Skip to content

Freshness checks

Ensuring data freshness is essential for maintaining the reliability and accuracy of datasets. In Soda, freshness checks can be defined to monitor and enforce data timeliness. Below are explanations and sample configurations for various types of freshness checks.

1. Basic freshness check: This check ensures that the dataset is not older than a specified duration.

In this example, the freshness(test) < 10d condition verifies that the dataset's most recent record is less than 10 days old.

- freshness(test) < 10d:
    name: Data should not be older than 10 days
    attributes:
      category: Freshness
      title: Data should not be older than 10 days

2. Freshness check with alerting: Configure alerts to notify stakeholders when the data freshness check fails to meet the specified criteria.

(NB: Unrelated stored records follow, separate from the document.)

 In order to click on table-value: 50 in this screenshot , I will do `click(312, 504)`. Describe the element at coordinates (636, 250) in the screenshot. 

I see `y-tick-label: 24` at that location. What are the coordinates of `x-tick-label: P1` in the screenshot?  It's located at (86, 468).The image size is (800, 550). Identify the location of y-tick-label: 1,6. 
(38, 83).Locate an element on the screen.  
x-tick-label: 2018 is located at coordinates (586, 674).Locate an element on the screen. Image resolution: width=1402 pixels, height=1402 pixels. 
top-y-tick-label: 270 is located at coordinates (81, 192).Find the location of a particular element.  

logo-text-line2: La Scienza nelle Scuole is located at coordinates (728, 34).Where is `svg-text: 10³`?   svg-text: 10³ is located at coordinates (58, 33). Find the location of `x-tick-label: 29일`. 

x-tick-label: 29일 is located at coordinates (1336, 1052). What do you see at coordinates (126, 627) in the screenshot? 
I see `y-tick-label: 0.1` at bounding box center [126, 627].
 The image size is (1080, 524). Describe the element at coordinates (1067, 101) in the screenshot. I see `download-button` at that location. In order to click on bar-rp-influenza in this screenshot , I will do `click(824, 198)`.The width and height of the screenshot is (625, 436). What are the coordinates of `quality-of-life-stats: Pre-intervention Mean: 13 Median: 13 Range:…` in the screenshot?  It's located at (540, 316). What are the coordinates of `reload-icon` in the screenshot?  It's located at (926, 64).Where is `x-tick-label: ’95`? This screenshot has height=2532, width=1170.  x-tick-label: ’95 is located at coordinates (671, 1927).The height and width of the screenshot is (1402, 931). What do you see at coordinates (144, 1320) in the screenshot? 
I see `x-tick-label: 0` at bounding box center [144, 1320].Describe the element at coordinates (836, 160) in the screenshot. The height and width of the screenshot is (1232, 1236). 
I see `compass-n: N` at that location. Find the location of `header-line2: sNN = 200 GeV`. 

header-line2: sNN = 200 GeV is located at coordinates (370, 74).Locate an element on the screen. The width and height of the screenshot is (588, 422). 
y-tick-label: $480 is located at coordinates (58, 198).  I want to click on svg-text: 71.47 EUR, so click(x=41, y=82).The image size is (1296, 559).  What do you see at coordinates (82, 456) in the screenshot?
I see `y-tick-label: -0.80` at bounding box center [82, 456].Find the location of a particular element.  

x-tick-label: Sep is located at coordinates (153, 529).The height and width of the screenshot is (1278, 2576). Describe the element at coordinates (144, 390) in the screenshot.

The following manifest file checks that the ingestion_time column indicates data ingested within the last 12 hours and sends alerts via email and Slack if the condition is not met.

- freshness(test) < 12h:
    column: ingestion_time
    name: Data ingestion should occur within the last 12 hours
    attributes:
      category: Freshness
      title: Data ingestion should occur within the last 12 hours
    alert:
      email: data-team@example.com
      slack: '#data-alerts'

Integrating freshness checks ensures proactive monitoring and maintenance of dataset timeliness, supporting compliance with organizational data quality standards.